Experimental α-particle radioimmunotherapy of breast cancer using (227)Th-labeled p-benzyl-DOTA-trastuzumab

BACKGROUND: The aim of the present study was to explore the biodistribution, normal tissue toxicity, and therapeutic efficacy of the internalizing low-dose rate alpha-particle-emitting radioimmunoconjugate (227)Th-trastuzumab in mice with HER2-expressing breast cancer xenografts. METHODS: Biodistribution of (227)Th-trastuzumab and (227)Th-rituximab in nude mice bearing SKBR-3 xenografts were determined at different time points after injection.

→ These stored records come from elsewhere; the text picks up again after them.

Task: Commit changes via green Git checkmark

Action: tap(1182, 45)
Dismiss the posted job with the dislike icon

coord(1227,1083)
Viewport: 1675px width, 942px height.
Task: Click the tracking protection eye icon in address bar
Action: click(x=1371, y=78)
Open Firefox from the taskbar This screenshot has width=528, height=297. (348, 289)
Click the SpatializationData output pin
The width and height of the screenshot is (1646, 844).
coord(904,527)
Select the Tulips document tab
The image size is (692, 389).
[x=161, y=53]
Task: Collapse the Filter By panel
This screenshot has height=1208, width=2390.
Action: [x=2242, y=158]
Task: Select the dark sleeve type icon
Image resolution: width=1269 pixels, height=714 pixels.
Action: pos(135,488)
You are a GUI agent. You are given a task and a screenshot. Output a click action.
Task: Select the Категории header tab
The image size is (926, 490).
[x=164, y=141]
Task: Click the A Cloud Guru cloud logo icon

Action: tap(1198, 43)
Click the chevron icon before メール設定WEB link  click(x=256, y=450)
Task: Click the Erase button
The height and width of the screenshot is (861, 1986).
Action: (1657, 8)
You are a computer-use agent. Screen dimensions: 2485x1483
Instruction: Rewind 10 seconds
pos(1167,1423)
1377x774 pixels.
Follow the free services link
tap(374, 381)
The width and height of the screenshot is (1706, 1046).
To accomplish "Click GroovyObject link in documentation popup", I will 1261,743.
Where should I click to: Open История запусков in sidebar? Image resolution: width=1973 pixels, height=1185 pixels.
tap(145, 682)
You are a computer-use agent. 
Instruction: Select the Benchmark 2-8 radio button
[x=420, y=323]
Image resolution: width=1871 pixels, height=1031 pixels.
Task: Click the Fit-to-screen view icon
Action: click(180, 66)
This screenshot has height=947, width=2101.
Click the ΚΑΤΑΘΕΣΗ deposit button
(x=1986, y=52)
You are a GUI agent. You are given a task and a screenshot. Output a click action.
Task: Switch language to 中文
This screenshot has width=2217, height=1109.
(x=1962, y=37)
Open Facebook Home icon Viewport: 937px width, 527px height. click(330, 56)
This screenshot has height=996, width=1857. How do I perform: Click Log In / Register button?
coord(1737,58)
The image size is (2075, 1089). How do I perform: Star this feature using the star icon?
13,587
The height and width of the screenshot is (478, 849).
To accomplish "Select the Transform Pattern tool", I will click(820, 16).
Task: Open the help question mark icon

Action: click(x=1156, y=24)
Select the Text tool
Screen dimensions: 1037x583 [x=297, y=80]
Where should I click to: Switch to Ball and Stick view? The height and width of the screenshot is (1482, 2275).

Tumor growth was measured after administration of (227)Th-trastuzumab, (227)Th-rituximab, cold trastuzumab, and saline. The toxicity of (227)Th-trastuzumab was evaluated by measurements of body weight, blood cell, and clinical chemistry parameters, as well as histological examination of tissue specimens. RESULTS: The tumor uptake reached peak levels of 34% ID/g (4.6 kBq/g) 3 days after injection of 400 kBq/kg of (227)Th-trastuzumab. The absorbed radiation dose to tumor was 2.9 Gy, while it was 2.4 Gy to femur due to uptake of the daughter nuclide (223)Ra in bone; the latter already explored in clinical phases I and II trials without serious toxicity. A significant dose-dependent antitumor effect was observed for dosages of 200, 400, and 600 kBq/kg of (227)Th-trastuzumab but no effect of 400 and 600 kBq/kg (227)Th-rituximab (non-tumor binding). No serious delayed bone marrow or normal organ toxicity was observed, but there was a statistical significant reduction in blood cell parameters for the highest-dose group of (227)Th-trastuzumab treatment. CONCLUSION: Internalizing (227)Th-trastuzumab therapy was well tolerated and resulted in a dose-dependent inhibition of breast cancer xenograft growth. These results warrant further preclinical studies aiming at a clinical trial in breast cancer patients with metastases to bone.